> Task details:
Without any images, write the data out exactly as it appears.

>>>

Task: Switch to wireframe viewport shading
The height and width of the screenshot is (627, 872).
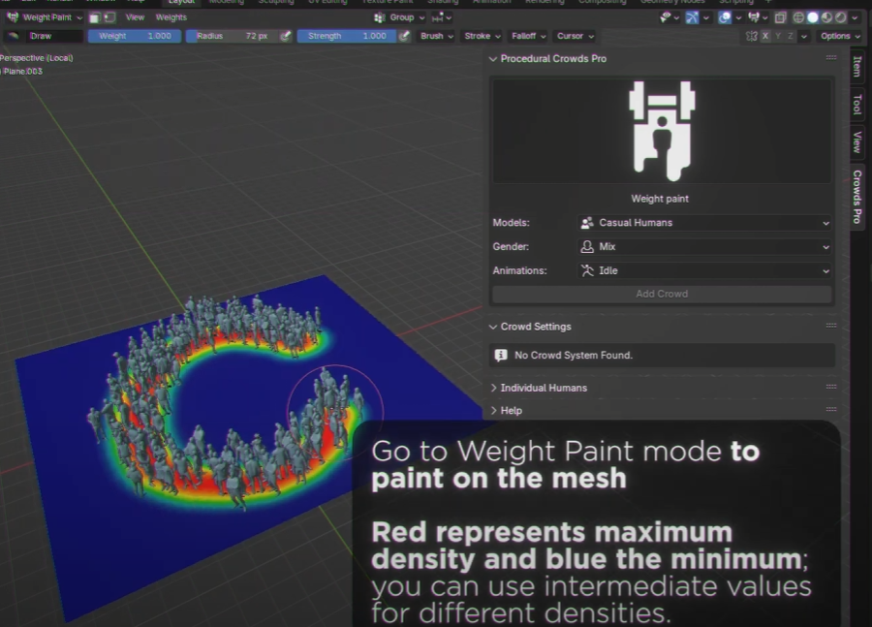Action: tap(797, 17)
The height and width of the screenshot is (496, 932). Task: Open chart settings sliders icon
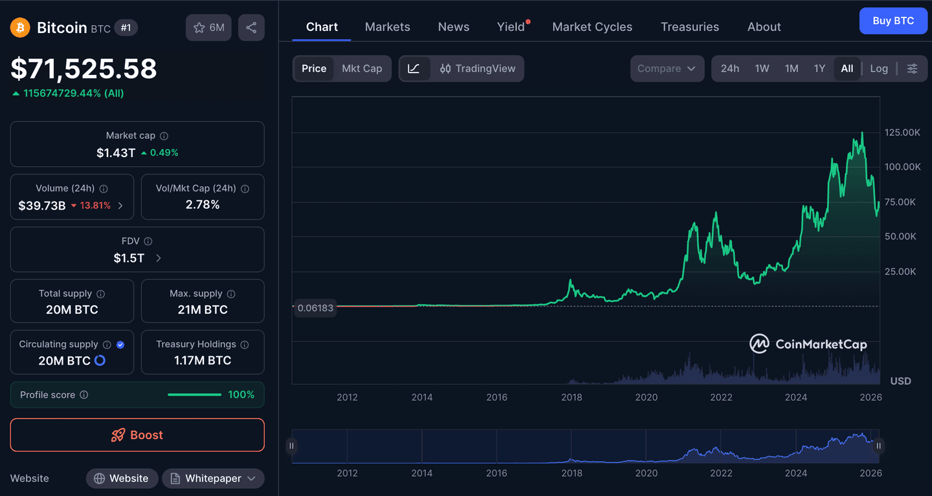912,69
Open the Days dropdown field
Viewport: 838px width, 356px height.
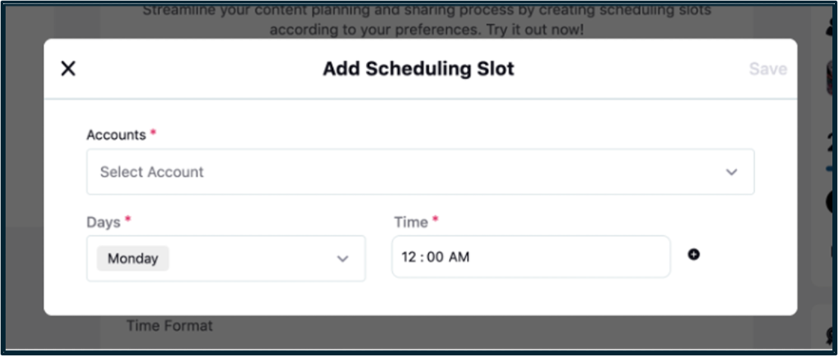226,259
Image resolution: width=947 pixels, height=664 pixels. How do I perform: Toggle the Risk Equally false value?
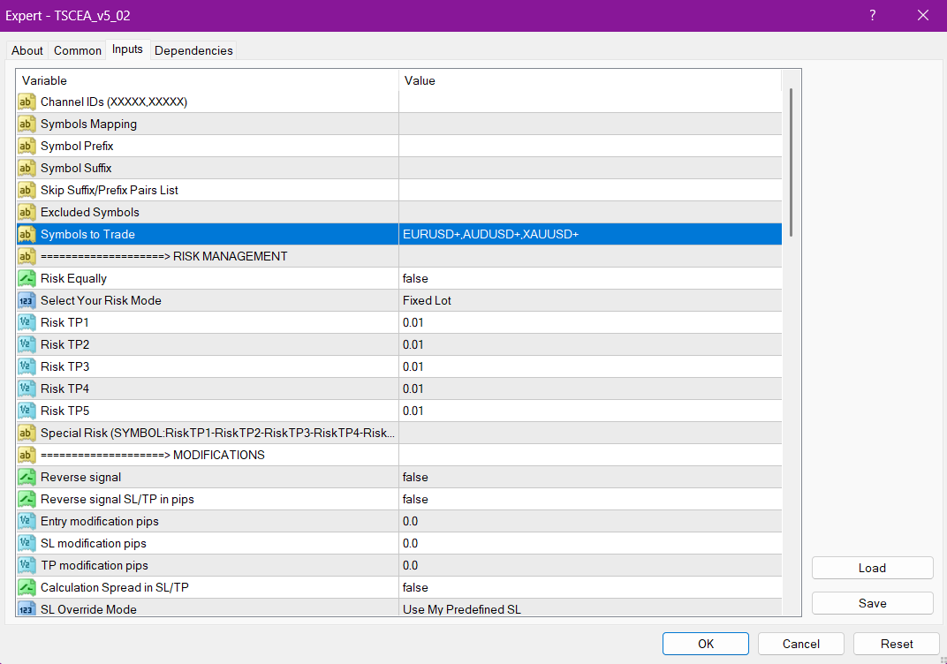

<<<

> Response to this exercise:
Task: Switch to wireframe viewport shading
The height and width of the screenshot is (627, 872).
Action: tap(797, 17)
The height and width of the screenshot is (496, 932). Task: Open chart settings sliders icon
912,69
Open the Days dropdown field
Viewport: 838px width, 356px height.
226,259
Image resolution: width=947 pixels, height=664 pixels. How do I perform: Toggle the Risk Equally false value?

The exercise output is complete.